Task instructions: Reproduce every one of the lines below word for word, with nothing changed, added, or left out.

* * * *

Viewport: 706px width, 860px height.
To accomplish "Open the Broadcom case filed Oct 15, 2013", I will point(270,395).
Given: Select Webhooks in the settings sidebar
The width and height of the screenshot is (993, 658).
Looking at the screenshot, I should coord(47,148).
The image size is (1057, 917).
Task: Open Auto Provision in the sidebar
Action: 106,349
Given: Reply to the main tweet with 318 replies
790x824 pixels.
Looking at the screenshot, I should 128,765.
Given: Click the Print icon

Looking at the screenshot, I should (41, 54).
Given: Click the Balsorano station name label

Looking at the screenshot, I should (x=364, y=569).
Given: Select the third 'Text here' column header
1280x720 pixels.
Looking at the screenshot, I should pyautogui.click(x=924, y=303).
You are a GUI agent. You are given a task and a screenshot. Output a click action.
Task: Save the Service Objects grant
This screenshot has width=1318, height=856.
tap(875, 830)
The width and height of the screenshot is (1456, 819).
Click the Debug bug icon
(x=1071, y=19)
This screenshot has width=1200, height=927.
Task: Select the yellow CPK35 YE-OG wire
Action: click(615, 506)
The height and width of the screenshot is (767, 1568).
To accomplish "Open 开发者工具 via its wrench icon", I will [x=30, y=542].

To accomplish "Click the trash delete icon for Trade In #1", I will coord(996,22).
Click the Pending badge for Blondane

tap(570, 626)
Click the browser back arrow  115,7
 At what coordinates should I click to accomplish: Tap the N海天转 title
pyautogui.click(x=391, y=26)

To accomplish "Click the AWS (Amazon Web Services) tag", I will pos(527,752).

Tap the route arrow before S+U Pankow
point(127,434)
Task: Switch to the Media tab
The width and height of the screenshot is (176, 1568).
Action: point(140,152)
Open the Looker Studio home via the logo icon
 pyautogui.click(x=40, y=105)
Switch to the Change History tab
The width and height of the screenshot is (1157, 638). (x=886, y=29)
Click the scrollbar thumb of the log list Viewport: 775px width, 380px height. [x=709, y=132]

* * * *

Task output:
Viewport: 706px width, 860px height.
To accomplish "Open the Broadcom case filed Oct 15, 2013", I will point(270,395).
Given: Select Webhooks in the settings sidebar
The width and height of the screenshot is (993, 658).
Looking at the screenshot, I should coord(47,148).
The image size is (1057, 917).
Task: Open Auto Provision in the sidebar
Action: 106,349
Given: Reply to the main tweet with 318 replies
790x824 pixels.
Looking at the screenshot, I should 128,765.
Given: Click the Print icon

Looking at the screenshot, I should (41, 54).
Given: Click the Balsorano station name label

Looking at the screenshot, I should (x=364, y=569).
Given: Select the third 'Text here' column header
1280x720 pixels.
Looking at the screenshot, I should pyautogui.click(x=924, y=303).
You are a GUI agent. You are given a task and a screenshot. Output a click action.
Task: Save the Service Objects grant
This screenshot has width=1318, height=856.
tap(875, 830)
The width and height of the screenshot is (1456, 819).
Click the Debug bug icon
(x=1071, y=19)
This screenshot has width=1200, height=927.
Task: Select the yellow CPK35 YE-OG wire
Action: click(615, 506)
The height and width of the screenshot is (767, 1568).
To accomplish "Open 开发者工具 via its wrench icon", I will [x=30, y=542].

To accomplish "Click the trash delete icon for Trade In #1", I will coord(996,22).
Click the Pending badge for Blondane

tap(570, 626)
Click the browser back arrow  115,7
 At what coordinates should I click to accomplish: Tap the N海天转 title
pyautogui.click(x=391, y=26)

To accomplish "Click the AWS (Amazon Web Services) tag", I will pos(527,752).

Tap the route arrow before S+U Pankow
point(127,434)
Task: Switch to the Media tab
The width and height of the screenshot is (176, 1568).
Action: point(140,152)
Open the Looker Studio home via the logo icon
 pyautogui.click(x=40, y=105)
Switch to the Change History tab
The width and height of the screenshot is (1157, 638). (x=886, y=29)
Click the scrollbar thumb of the log list Viewport: 775px width, 380px height. [x=709, y=132]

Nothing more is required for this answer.